04. Abraham Collins

2.2K 303 28
                                    

Michael, Makayla, dan Lyla berjalan beriringan menuju stand Photography yang dimaksud Lyla. Makayla merasa tidak nyaman saat Michael terus-terusan membidik kameranya pada Lyla yang berada di tengah-tengah mereka. Entah mengapa perasaan tidak suka merasuki jiwa Makayla. Kenapa Lyla seperti tidak sadar jika Michael terus mencuri gambar wajahnya untuk ia koleksi di memori kameranya? Kenapa Lyla seperti sengaja ingin memberikan apa yang Michael inginkan? Apa Lyla menyukai Michael? Batin Makayla terus memaksanya mencari kepastian. Tapi, Makayla adalah Makayla. Jangankan bertanya banyak seperti itu. Meminta memisahkan diri saja Makayla sudah tak bisa.

“Sebentar ya? Setelah kita mengantar Michael, kita langsung ke kelas. Tenang saja, kau datang bersamaku. Tak akan ada yang berani memarahimu.” Bisik Lyla pada Makayla. Makayla mengangguk kaku tak berani melakukan apa pun. Apa lagi jika Michael sudah menatapnya dengan kejam.
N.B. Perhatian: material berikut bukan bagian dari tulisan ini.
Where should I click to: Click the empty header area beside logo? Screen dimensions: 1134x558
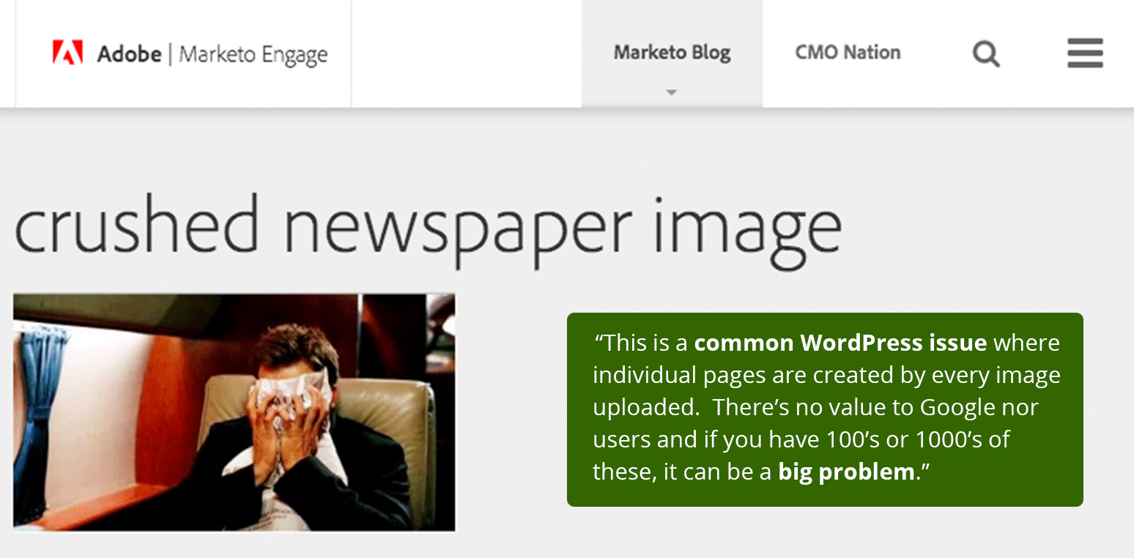click(x=467, y=53)
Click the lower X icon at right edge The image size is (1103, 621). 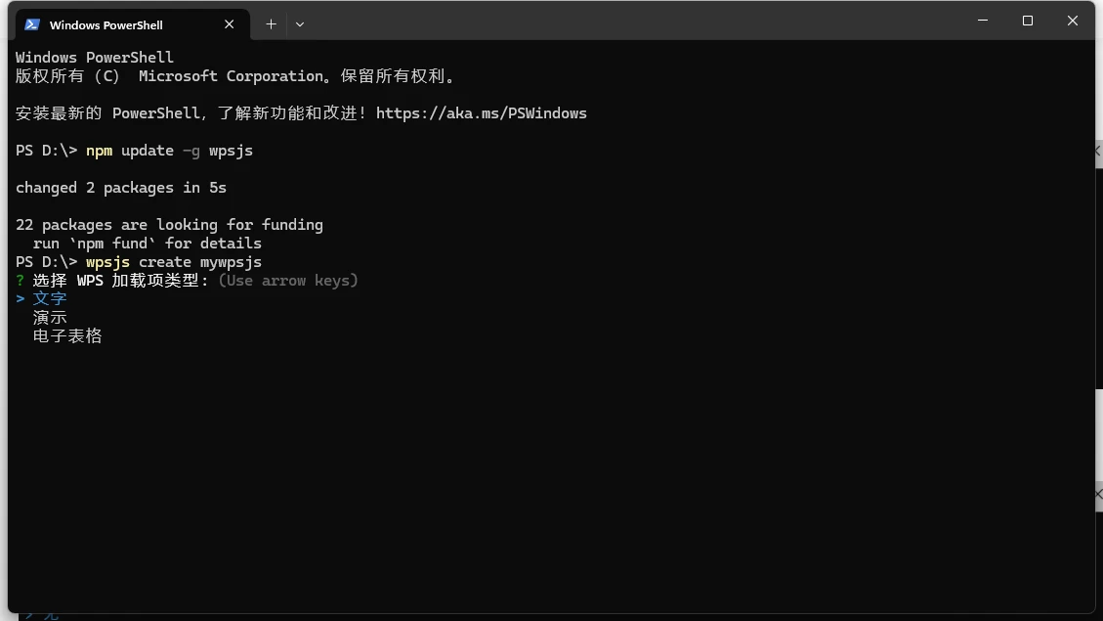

Beberapa saat kemudian, mereka sampai di sebuah ruangan setelah Lyla terus berkutat dengan ponselnya. Lyla menghela napas lelah dan menyeka keringat di dahinya yang sebenarnya tidak ada.

“Sial! Mereka tidak membuat stand.” Gumam Lyla kesal. Michael mengerutkan halisnya. Bukankah setiap ekskul membuat stand masing-masing? Kenapa mereka seperti tak mau menerima peserta baru? Apa yang dikatakan Adam benar jika demo tadi hanya formalitas saja? Pikir Michael.

Lyla membuka pintu ruangan itu baru setelahnya Michael dan Makayla masuk mengikuti Lyla.

“Abraham!” Lyla berteriak pada ruangan kosong ini. Benar-benar kosong. Bahkan jendela pun yang seharusnya menjadi kriteria ruangan yang baik tidak ada.  Ruangan ini berbentuk kotak dengan cat putih polos yang sudah usang. Ada tiga ruangan lain yang memanjang di sisi ruangannya. Masing-masing memiliki pintu kayu yang terlihat kuat dan baru dipasang. Makayla menunduk untuk mencari suara cicitan tikus yang sangat mengganggu. Dan matanya mengerenyit jijik saat tatapannya bertemu dengan seekor tikus yang cukup besar. Ruangan apa ini? Batin Michael dan Makayla bersahutan. Jika mereka pikirkan baik-baik, ruangan photography tidak seharusnya seperti ini. Setidaknya ada lampu dan background atau laptop dan kamera yang berjejer. Tapi ini? Tidak ada sama sekali, tepatnya tidak ada benda apa pun.

“Aku bilang datang sendiri Lyla.” Tiba-tiba suara besar itu menggema di setiap sudut ruangan. Lelaki yang bisa diprediksikan berperawakan gendut dan berkulit hitam ini. Saat ia keluar, ternyata prediksi Makayla salah. Dia lelaki cukup dewasa yang kurus dan berkulit putih. Pirang dan bermata biru. Usianya kurang-lebih sekitar tiga puluhan.

“SMS-mu baru sampai.” Lyla melambaikan ponselnya masih semangat seolah tak melihat keganjilan yang Michael dan Makayla rasakan.

“Kemari.” Kata lelaki yang mungkin bernama Abraham ini dengan dingin. Mereka bertiga melangkah sebelum Abraham memotongnya. “Hanya Lyla.” Michael dan Makayla pun langsung menghentikan langkahnya.

Dengan langkah yang inosens, Lyla menghampiri Abraham. Ada kekhawatiran di batin Makayla saat melihat temannya melangkah ke sana. Lyla dan Abraham masuk ke salah satu ruangan seperti tak mau obrolannya terdengar oleh Michael dan Makayla.

Lyla dan Abraham terlibat obrolan yang sangat panjang sehingga memaksa Michael dan Makayla terjebak dalam satu ruangan berdua. Keringat dingin sudah membanjiri telapak tangan Makayla. Tak tahu mengapa Makayla kerap kali merasa gugup ketika melihat Michael. Bahkan ia sudah beberapa kali menelan ludahnya sendiri.

Michael melirik pada gadis yang tak bisa diam di sebelahnya ini.

“Kenapa sih?” kata-kata itu menghentak Makayla dan ia langsung diam mematung menghentikan aktivitas bodohnya.

“Tidak.” Makayla menjawab dengan pelan.

Michael mendelikkan matanya dengan kesal. Tempramen Michael selalu saja tumbuh jika sudah bertemu dengan gadis ini.